====== Provided passage

Rightsizing virtual machines (VMs) for both private and public cloud configurations is an absolute must, especially if IT is tasked with delivering a cost-effective public cloud infrastructure that can service the needs of the organization.
Although capacity planning has always been a quiver in IT’s bow, the speed/capacity of the IT infrastructure relative to the cost frankly made it easier for IT to simply err with additional hardware rather than engage in a serious capacity planning effort. However, the advent of cloud computing has necessitated a change in mindset.
Private Cloud Concerns:
The natural progression from a physical to virtual infrastructures meant that organizations could readily over-provision the VMs on their hosts. In fact, vendors encouraged over-provisioning, as the primary principle behind virtualization is to make the most effective use of shared resources.

============

Requests |
1/ Summarize the text on rightsizing virtual machines in two sentences.
2/ Rewrite the text on rightsizing virtual machines from "Rightsizing virtual machines" up to and including "of the organization.", putting "budget-friendly" in place of "cost-effective".
3/ Using the text on rightsizing virtual machines, decide whether each statement agrees with it: (a) Vendors discouraged over-provisioning of VMs. (b) Cloud computing has required a change in mindset. (c) Rightsizing applies only to public cloud configurations.
The material after this point comes from a separate source.

====== Stored data

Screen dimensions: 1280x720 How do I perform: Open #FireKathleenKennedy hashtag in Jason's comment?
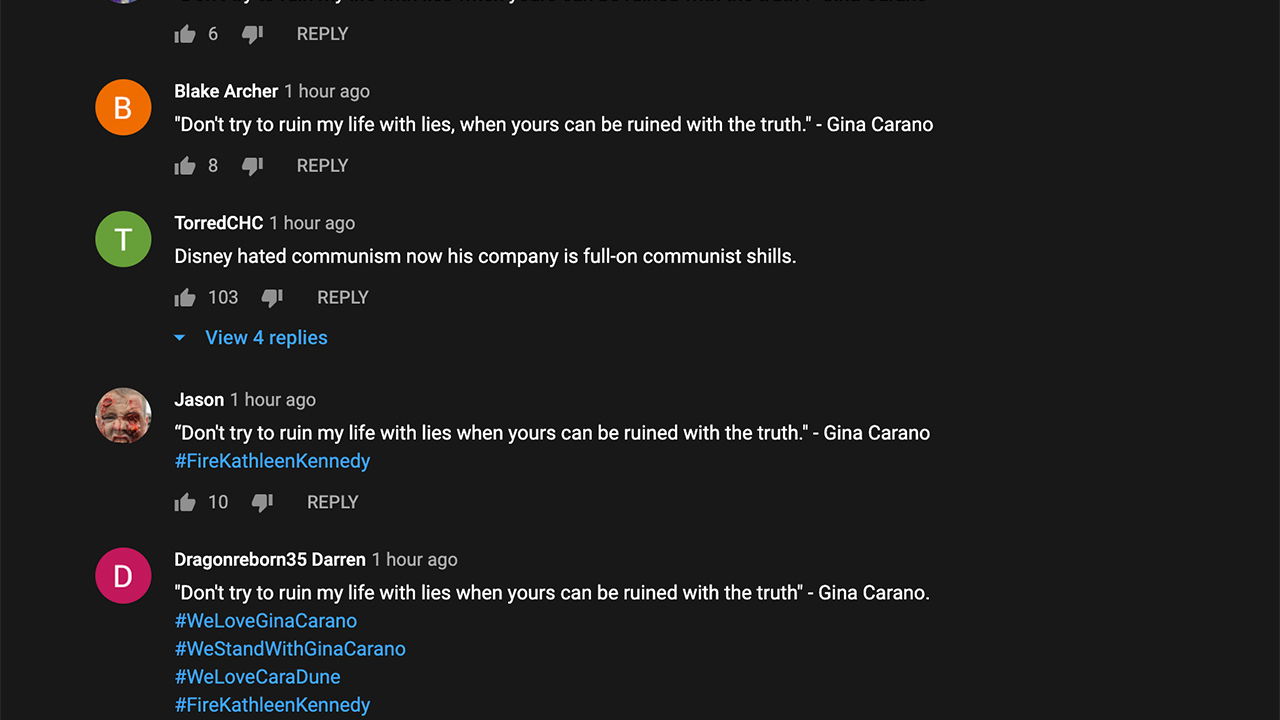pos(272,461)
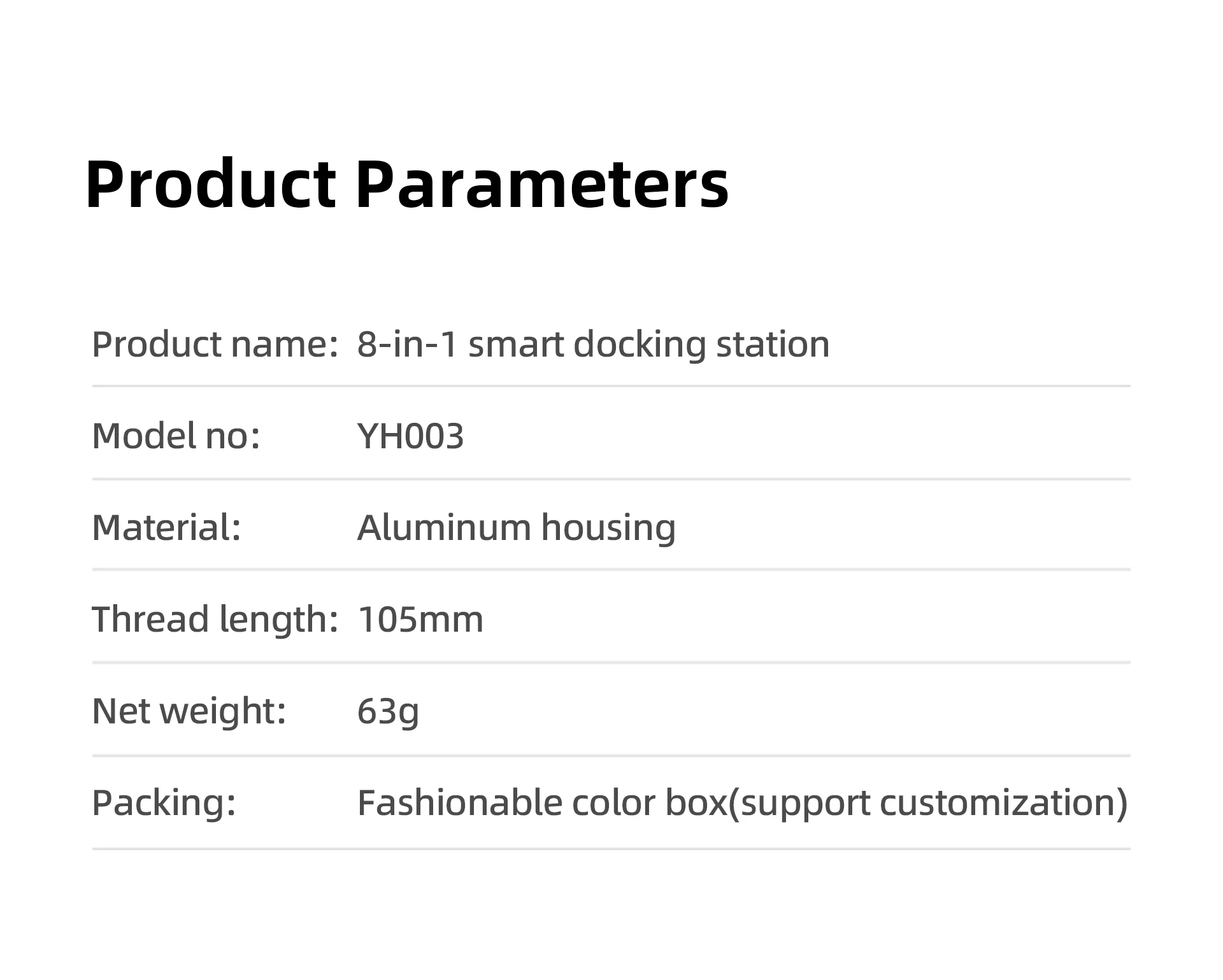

============

Task-by-task answers |
1/ Rightsizing virtual machines in both private and public clouds is essential, especially when IT has to deliver a cost-effective public cloud infrastructure for the organization. IT once found it easier to add hardware than to plan capacity seriously, but cloud computing has required a change in mindset, and in private clouds the shift to virtualization let organizations over-provision VMs, which vendors encouraged.

2/
Rightsizing virtual machines (VMs) for both private and public cloud configurations is an absolute must, especially if IT is tasked with delivering a budget-friendly public cloud infrastructure that can service the needs of the organization.

3/
(a) No: "In fact, vendors encouraged over-provisioning"
(b) Yes: "the advent of cloud computing has necessitated a change in mindset"
(c) No: "for both private and public cloud configurations"